Consegna: Dall'intervista qui sotto, elenca tutte le caratteristiche che la risposta attribuisce al nuovo Poetto.

Come mai la vostra unica data a Cagliari è proprio al Corto Maltese?

Perché sono i trent’anni del Corto Maltese quest’anno, ed è un luogo a cui siamo molto legati sia emotivamente che professionalmente, un po’ perché è il posto che ha rappresentato la scena live a Cagliari nel momento in cui i Sikitikis stavano più che nascendo, venendo fuori. E poi perché è il primo luogo in cui noi ci siamo resi conto che quello che stava succedendo intorno a noi aveva una dimensione che andava oltre la band locale. È stato il primo concerto in cui, proprio dieci anni fa, nel 2006, ci siamo trovati di fronte a diverse migliaia di persone che cantavano le nostre canzoni e noi non eravamo abituati a questa cosa. Poi nel tempo la nostra produzione live è cresciuta, e il Corto Maltese non aveva più lo spazio, le risorse, poi è successo quello che è successo ai chioschetti del Poetto, son stati chiusi per tanto tempo, e quindi è da tanto, dal 2007, che non suoniamo più lì. Quando quest’anno Cenzo, il gestore, ci ha chiamato per fare questa cosa qui, abbiamo accolto la cosa con entusiasmo, ci sembrava un bel modo di festeggiare insieme la riapertura anche di un nuovo Poetto, di uno nuovo spazio per la città.

Ti piace questo nuovo Poetto?

È un po’ più pettinato, a me piaceva anche la dimensione diciamo da Chiringuito, meno legale, chiamiamola così, sicuramente aveva il suo fascino. Adesso è un lungomare esteticamente gradevole, e molto vivibile dalle famiglie, e la grande bellezza è che c’è la pedonalizzazione.

Voi non appoggiavate nessuno in politica, finché non avete dichiarato la vostra adesione alla lista d’indipendenza, e poi al sindaco Massimo Zedda. Come mai avete scelto di appoggiarlo?

Purtroppo quando si entra nelle fasi calde della politica ci si deve un po’ guardare intorno e capire che cosa possono offrire i candidati. Siccome la politica locale secondo me è l’unica politica che veramente può incidere nella vita delle persone, molto più della politica ministeriale per intenderci, ci sembra che le comunali siano delle elezioni su cui bisogna avere sempre un occhio di riguardo. Quando c’è stata la prima candidatura di Zedda ci è sembrato che fosse l’alternativa migliore in quel momento fra i candidati sindaci, e che ci fosse davvero la possibilità di un cambiamento – più che di un cambiamento politico reale perché sempre stiamo parlando di qualcosa che deve sottostare alle leggi di partito – però sicuramente per togliere il centrodestra da Cagliari, mi viene da dire da 60 anni ma diciamo forse da sempre. Ci sembrava una buona occasione per vedere una politica che avesse un approccio differente rispetto alla politica dell’edilizia che si è vista, della massoneria, quella che si vede normalmente nelle piccole città di provincia. Contento tutto sommato, tracciando le somme di quello che ha fatto Massimo in questo quinquennio, abbiamo riappoggiato di nuovo la sua candidatura quest’anno. Io resto indipendentista, mi piacciono un sacco i percorsi di coscienza. Credo che l’indipendentismo debba passare molto prima attraverso la coscienza che dalla politica, quindi faccio un po’ il cazzo che mi pare.

Materiale fornito:
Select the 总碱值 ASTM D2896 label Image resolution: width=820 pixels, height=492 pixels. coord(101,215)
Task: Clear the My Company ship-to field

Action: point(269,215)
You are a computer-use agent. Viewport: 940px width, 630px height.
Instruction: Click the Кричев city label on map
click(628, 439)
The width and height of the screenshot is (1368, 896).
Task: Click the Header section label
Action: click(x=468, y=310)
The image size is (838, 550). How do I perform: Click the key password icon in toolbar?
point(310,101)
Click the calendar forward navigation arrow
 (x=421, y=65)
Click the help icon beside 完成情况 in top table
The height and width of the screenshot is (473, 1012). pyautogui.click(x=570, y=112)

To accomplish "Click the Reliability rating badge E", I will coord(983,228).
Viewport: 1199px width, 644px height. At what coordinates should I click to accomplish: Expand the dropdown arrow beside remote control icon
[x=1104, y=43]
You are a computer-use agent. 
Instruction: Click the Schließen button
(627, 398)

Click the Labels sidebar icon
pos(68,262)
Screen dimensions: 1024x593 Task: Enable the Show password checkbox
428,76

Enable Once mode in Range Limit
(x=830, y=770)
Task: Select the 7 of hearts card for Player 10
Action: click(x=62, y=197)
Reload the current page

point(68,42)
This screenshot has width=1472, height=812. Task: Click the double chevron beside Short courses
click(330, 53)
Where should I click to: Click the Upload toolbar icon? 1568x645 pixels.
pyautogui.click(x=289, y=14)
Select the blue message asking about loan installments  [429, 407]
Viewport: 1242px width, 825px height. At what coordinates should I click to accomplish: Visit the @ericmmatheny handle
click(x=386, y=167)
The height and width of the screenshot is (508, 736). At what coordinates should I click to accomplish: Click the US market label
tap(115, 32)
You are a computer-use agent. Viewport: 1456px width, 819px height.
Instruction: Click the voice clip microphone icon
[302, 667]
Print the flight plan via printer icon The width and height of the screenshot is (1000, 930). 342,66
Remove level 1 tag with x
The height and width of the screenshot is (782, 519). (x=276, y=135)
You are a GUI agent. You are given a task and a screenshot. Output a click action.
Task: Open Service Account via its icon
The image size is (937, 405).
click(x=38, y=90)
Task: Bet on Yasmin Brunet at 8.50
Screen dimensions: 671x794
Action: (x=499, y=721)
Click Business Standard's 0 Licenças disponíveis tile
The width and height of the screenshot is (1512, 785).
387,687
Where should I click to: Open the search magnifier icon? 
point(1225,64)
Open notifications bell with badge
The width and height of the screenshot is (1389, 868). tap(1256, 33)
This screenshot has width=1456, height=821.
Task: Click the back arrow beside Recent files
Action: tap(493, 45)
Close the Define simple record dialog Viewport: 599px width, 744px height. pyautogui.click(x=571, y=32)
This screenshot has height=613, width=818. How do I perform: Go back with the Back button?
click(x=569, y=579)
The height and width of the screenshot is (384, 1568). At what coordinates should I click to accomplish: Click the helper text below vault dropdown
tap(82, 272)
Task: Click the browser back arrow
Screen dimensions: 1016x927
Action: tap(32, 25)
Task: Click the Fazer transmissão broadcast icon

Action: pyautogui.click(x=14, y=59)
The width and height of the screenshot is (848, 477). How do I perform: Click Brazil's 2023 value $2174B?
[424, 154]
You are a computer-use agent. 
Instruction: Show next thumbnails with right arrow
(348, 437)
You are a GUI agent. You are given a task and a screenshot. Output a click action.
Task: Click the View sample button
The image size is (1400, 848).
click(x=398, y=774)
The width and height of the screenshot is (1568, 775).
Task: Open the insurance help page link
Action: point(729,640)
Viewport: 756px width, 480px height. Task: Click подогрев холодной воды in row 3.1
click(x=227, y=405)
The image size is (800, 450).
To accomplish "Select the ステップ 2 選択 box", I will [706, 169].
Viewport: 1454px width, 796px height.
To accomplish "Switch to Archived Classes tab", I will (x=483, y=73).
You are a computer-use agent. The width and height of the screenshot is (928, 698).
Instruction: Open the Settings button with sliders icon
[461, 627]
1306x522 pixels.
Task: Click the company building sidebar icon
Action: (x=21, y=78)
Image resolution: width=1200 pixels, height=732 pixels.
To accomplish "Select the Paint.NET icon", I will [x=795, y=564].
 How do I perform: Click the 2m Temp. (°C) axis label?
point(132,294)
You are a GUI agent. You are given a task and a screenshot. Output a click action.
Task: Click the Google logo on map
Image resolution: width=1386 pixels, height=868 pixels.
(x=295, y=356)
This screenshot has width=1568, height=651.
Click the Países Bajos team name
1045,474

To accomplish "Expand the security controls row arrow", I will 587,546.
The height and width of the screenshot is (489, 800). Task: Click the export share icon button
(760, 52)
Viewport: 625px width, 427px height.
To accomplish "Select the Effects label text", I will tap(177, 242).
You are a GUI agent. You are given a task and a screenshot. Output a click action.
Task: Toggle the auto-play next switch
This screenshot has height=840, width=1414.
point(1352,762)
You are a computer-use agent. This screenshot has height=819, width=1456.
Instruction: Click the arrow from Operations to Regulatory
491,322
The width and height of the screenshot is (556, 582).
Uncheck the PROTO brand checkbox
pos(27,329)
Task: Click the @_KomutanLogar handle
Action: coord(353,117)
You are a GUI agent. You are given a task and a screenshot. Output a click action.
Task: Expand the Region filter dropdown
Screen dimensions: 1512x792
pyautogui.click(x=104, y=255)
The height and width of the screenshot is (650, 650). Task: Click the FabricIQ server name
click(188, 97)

Soluzione:
- È un po' più pettinato.
- È un lungomare esteticamente gradevole.
- È molto vivibile dalle famiglie.
- C'è la pedonalizzazione.